Tempo seco em abril eleva risco de perdas na segunda safra

Com o início do outono, a preocupação nas áreas centrais do Brasil passa a ser o período final das chuvas da estação chuvosa. Essa mudança no regime de ...

Tempo seco em abril eleva risco de perdas na segunda safra
Tempo seco em abril eleva risco de perdas na segunda safra (Foto: Reprodução)

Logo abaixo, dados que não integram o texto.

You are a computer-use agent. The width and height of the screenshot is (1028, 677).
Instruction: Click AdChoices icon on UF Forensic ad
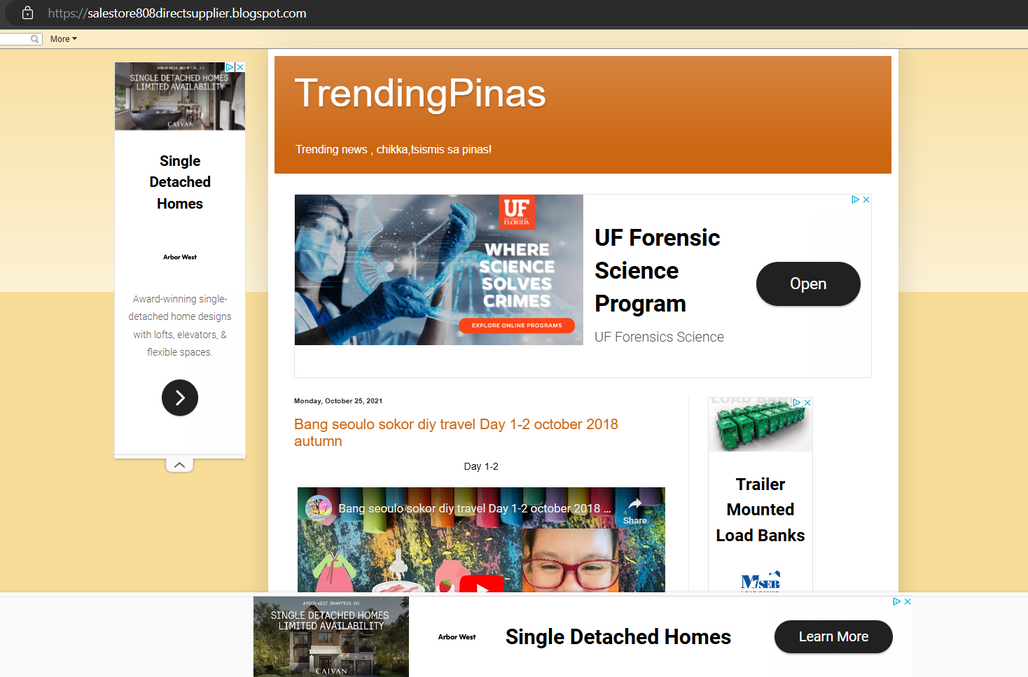coord(855,200)
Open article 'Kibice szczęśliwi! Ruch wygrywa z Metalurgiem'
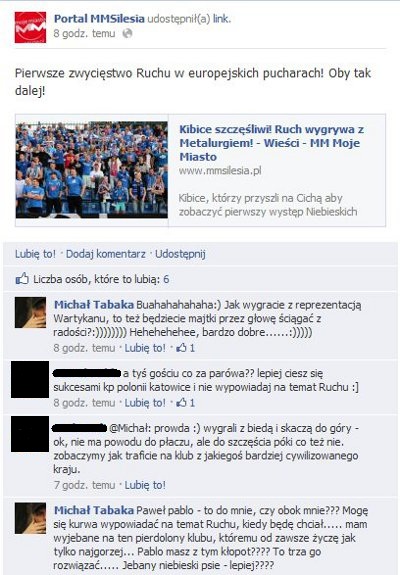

Com o início do outono, a preocupação nas áreas centrais do Brasil passa a ser o período final das chuvas da estação chuvosa. Essa mudança no regime de precipitação impacta diretamente as culturas agrícolas de segunda safra, como algodão, feijão e milho. Nesta safra, segundo o Instituto Nacional de Meteorologia (Inmet) houve períodos chuvosos no momento da semeadura dessas culturas, impossibilitando ou atrasando o plantio dentro da janela ideal, principalmente em áreas dos Estados de Goiás e Minas Gerais. Nesses Estados, as culturas encontram-se entre as fases vegetativa e reprodutiva, período em que a demanda por água aumenta devido à formação de novas estruturas e ao aumento da transpiração, elevando a sensibilidade das plantas ao estresse hídrico. Até o momento, de acordo com o Inmet, o desenvolvimento das culturas tem sido favorecido por chuvas frequentes e temperaturas próximas do normal. No entanto, a preocupação aumenta devido à previsão de redução das chuvas a partir da segunda quinzena de abril. Segundo a Nottus Meteorologia, a segunda metade de abril deve apresentar uma significativa redução das chuvas sobre as áreas mais centrais do país. “Até o dia 14 de abril, grande parte da região central já apresenta chuvas abaixo da média para o período, e até o fim do mês pouca chuva é esperada para a região. Os maiores acumulados devem ser registrados sobre o extremos do Brasil, o que é característico para essa época do ano.” Este cenário de baixos acumulados de chuva, associado a temperaturas do ar elevadas e à baixa umidade relativa, impõe restrições ao desenvolvimento das culturas de milho, feijão e algodão na região, alerta o Inmet. No milho, os impactos incluem a redução da área foliar, com prejuízos à polinização e, consequentemente, à formação de espigas e ao número de grãos. Para o feijão, os efeitos variam conforme o estádio fenológico, podendo ocorrer desde o abortamento de flores até o baixo pegamento de vagens, resultando em queda de produtividade. Já no algodão, a diminuição antecipada das chuvas tende a reduzir a emissão de ramos produtivos e de botões florais, o que implica menor número de maçãs por planta e redução do potencial produtivo.